[WRITTEN INSTRUCTION A] Set down the listing below word for word, beginning at the line that has "Task: Open settings via the gear icon" and stopping after the last line of the listing, and leave the pictures out.

The world of today needs to meditate on the flood of Noah because the Lord Jesus warned us that His return to earth would be “as it was in the days of Noah.”

Abraham and Sarah were the beginning of the Church, the Temple of God. Abraham was given an opportunity to express faith, was admonished concerning the need to walk perfectly before God, and then was tested in the realm of self-will, of obedience to the Lord God of Heaven.

The faithfulness of Abraham in returning Isaac to God remains as one of the highest mountain peaks of human experience. We can find a greater denial of self only in the garden of Gethsemane.

Several hundred years after Abraham and Sarah, Mount Sinai blazed with a holy light never before revealed on the earth. The dreadful holiness of God was portrayed in the Ten Commandments. The Ten Commandments are the Divine judgment on the god of the present world.

Can you see in these Divine dealings the curriculum of a school, a progressive course in the knowledge of the Lord God of Heaven?

The Law of Moses made us see our need of God’s help. Adam and Eve, at the time of their creation, possessed no deep realization in themselves that they were in need of immunity to sin and self-will. Adam and Eve were formed in the image of God but they knew very little of God’s Person and ways.

[WRITTEN INSTRUCTION B] From the passage on Noah, Abraham and Mount Sinai above, extract the words beginning at "The faithfulness of" and stopping after "garden of Gethsemane.", copied unchanged.

[RAW RECORDS]

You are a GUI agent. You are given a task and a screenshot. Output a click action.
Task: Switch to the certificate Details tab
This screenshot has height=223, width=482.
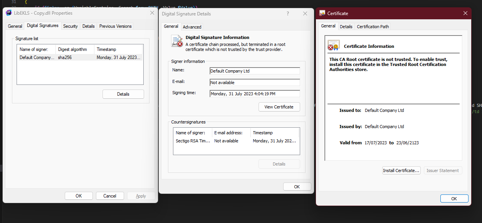[346, 27]
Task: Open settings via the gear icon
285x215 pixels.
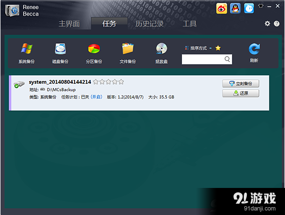Action: 267,24
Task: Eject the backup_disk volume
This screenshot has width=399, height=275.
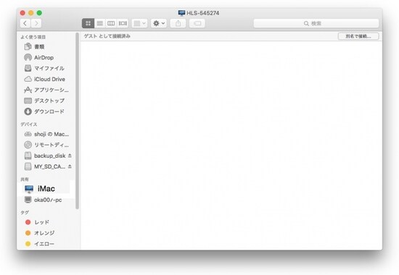Action: point(70,156)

[EXERCISE RESPONSE A]
Task: Open settings via the gear icon
285x215 pixels.
Action: 267,24
Task: Eject the backup_disk volume
This screenshot has width=399, height=275.
Action: point(70,156)

[EXERCISE RESPONSE B]
The faithfulness of Abraham in returning Isaac to God remains as one of the highest mountain peaks of human experience. We can find a greater denial of self only in the garden of Gethsemane.